What is left of Fannie and Freddie will be rolled into a new organization that will spend billions to blot up the mess, and lending more money to working people will probably be the last of its priorities. It will probably be run by Herbert Allison, who, when firing 500 employees at TIAA-Cref, was accused of "herbicide."

No more innovation and no more premium for Green

Daniel Akst wrote an article about the problems of building something different, a modern house, back in 1992. He had trouble: " Almost everyone borrows to buy or build a home, and the size of the mortgage you can pry out of a lender depends heavily on the appraised value of the place, which is the bank's collateral, after all. I am here to attest that unusual houses, no matter how wonderful, appraise for less."

In the last decade, appraisals didn't matter that much; the banks were just selling the paper in CDO s to someone else. Now they will again; guess what will happen when you say you want to put in a 25,000 dollar ground source heat pump instead of a $5,000 furnace, or insulate the walls to R-30 or build out of FSC timber. Only a small percentage of the population understand or care what this means, so you will never get their value out of an appraisal.

Result: Innovation and green design requires cold, hard cash from rich purchasers. It's history for everyone else.

Recommendations:
1) Stay Put. If you have a good rental stay in it. If you own a small house and think you should upgrade to a bigger one, don't- you are making your mortgage payments now and at some point it will get its value back.

2) Inherit or marry money. Because you are not going to get a house any other way. If you can't do that, save every penny you can.
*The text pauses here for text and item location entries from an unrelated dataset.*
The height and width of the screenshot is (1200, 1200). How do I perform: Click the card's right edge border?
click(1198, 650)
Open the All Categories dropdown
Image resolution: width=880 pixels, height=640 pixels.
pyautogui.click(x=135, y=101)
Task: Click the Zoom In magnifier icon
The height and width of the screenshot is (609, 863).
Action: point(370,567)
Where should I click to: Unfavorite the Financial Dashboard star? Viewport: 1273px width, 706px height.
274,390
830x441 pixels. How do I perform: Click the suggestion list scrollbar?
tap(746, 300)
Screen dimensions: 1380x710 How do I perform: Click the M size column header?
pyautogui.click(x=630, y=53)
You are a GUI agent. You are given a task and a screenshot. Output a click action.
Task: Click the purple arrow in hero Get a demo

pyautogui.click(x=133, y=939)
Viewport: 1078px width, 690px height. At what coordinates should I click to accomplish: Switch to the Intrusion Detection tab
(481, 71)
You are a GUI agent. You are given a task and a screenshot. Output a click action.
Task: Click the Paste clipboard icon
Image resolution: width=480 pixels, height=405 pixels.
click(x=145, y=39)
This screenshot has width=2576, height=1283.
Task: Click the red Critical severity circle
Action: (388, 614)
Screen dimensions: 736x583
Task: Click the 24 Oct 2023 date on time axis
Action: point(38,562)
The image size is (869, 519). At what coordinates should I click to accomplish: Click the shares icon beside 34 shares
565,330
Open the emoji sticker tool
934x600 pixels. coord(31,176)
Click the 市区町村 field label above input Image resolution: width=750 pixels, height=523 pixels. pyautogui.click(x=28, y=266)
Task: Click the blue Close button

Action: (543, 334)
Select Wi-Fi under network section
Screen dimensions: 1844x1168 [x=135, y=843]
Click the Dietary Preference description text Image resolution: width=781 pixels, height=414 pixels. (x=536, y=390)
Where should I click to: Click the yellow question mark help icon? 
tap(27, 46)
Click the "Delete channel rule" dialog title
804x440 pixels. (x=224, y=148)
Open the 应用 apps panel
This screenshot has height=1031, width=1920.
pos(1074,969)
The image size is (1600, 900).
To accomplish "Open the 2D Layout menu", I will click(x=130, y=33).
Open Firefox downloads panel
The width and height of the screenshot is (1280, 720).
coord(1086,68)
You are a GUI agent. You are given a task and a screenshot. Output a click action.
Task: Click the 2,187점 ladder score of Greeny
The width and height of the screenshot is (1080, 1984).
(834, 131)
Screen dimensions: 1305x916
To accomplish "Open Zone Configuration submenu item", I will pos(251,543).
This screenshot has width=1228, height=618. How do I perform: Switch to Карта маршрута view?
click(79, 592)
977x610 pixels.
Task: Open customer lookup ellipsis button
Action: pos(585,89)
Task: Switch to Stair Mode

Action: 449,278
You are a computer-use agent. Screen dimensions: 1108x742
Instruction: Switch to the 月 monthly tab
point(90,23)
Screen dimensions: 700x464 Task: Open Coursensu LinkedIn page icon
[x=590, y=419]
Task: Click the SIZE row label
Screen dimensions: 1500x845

3) Move to Buffalo or Rochester Seriously- there is good housing stock at good prices. It is going to be in demand. Read Buffalo : Where the Urban Dream is Going Cheap
4) Demand that your candidates explain who will back mortgages from now on. If they say "nobody, it should be a free market thing" remind them that the Government has been in the mortgage business since 1938. And don't vote for them- this needs intervention, not a "dramatic reduction in what they do."

5) Demand an end to Mortgage Deductibility. Since only the rich can get a mortgage, why should only the rich get a tax break? Read more on Dingell wants cap on Mortgage Interest Deduction
6) Read up on the Savings and Loan crisis of 1990. It took years to get over it, cost billions; it seems that nobody, including members of the Keating Five, has learned anything from it.

7) Read Jim Kunstler.
He's right and being proven so every day.

8) Get ready for hard times, expensive money and a penniless shadow of a government controlling both the till and the printing press, with predictable results. We all live in Pottersville now.